Member of the National Assembly of the Republic of Serbia
- In office 6 February 2024 – 1 July 2025

Personal details
- Born: 11 May 1986 (age 39) Knin, SR Croatia, SFR Yugoslavia
- Party: SRCE (2023 – 2025)

= Tijana Perić Diligenski =

Serbian politician

Tijana Perić Diligenski (Тијана Перић Дилигенски; born 11 May 1986) is a Serbian politician. She has served in the National Assembly of Serbia from February 2024 to July 2025 as a member of Serbia Centre (SRCE).

==Early life and career==
Perić Diligenski was born in Knin, in what was then the Socialist Republic of Croatia in the Socialist Federal Republic of Yugoslavia. She later moved to Serbia and graduated from elementary school and high school in Belgrade. She earned a bachelor's degree from the University of Belgrade Faculty of Law in 2009 and received a master's degree from the faculty's theoretical-legal department in 2011 on the topic, "Pound's critique of mechanical jurisprudence." In 2017, she was awarded a doctorate from the University of Belgrade Faculty of Political Sciences on the topic, "Institutional factors of political corruption in the post-Yugoslav area 2000-2014." She has published widely in her field and is currently employed at the Institute for Political Studies in Belgrade as a senior research associate. Perić Diligenski has been involved in anti-corruption initiatives with the World Bank and the European Union.

==Politician==
Serbia Centre participated in the 2023 Serbian parliamentary election as part of the multi-party Serbia Against Violence (SPN) coalition. Perić Diligenski was given the fourth position on the coalition's electoral list and was elected when the list won sixty-five mandates. The Serbian Progressive Party (SNS) and its allies won the election, and Serbia Centre serves in opposition.
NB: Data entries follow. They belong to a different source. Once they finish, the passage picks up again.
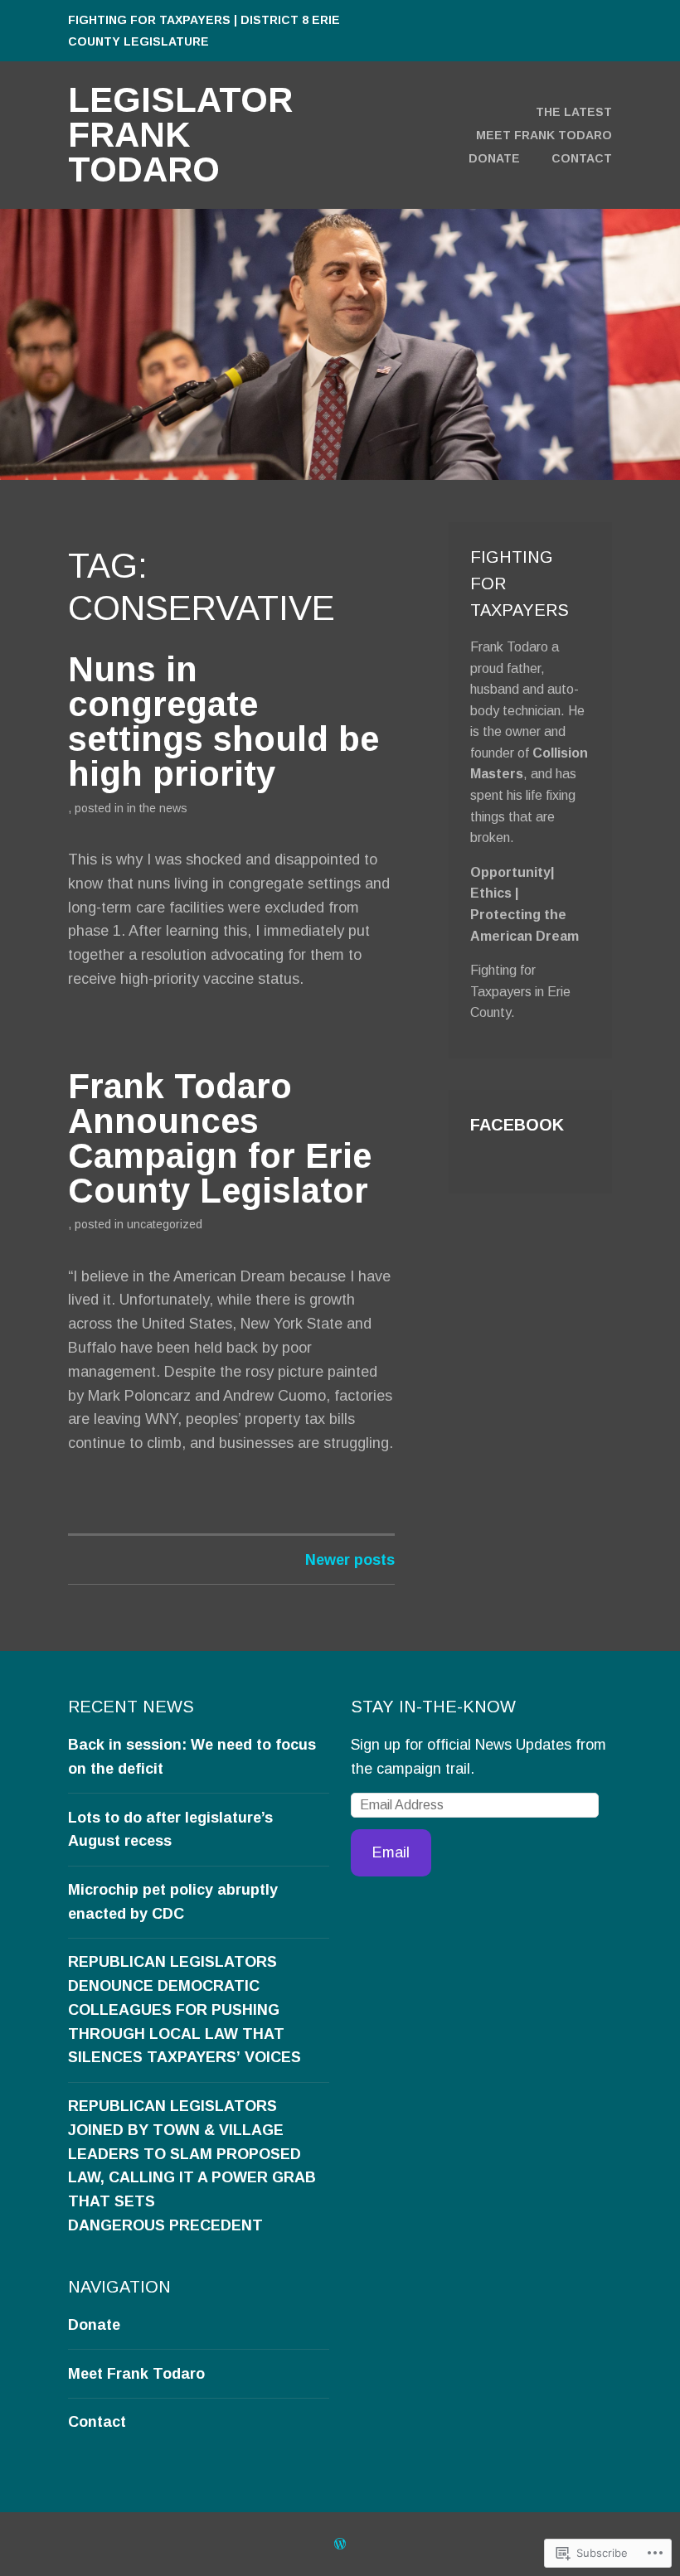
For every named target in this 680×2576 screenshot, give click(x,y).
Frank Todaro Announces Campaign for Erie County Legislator (220, 1138)
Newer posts (350, 1560)
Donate (494, 158)
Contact (581, 158)
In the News (157, 808)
Perić Diligenski is now a member of the committee on the rights of the child and the committee on human and minority rights and gender equality, and a deputy member of the environmental protection committee, the European integration committee, and the European Union–Serbia stabilisation and association committee.

In January 2024, she criticized the Serbian government for failing to adopt a national strategic policy on combatting corruption, noting that the country had fallen to a "devastating" 104th place on Transparency International's anti-corruption ranking.

Perić Diligenski was a vice-president of Serbia Centre.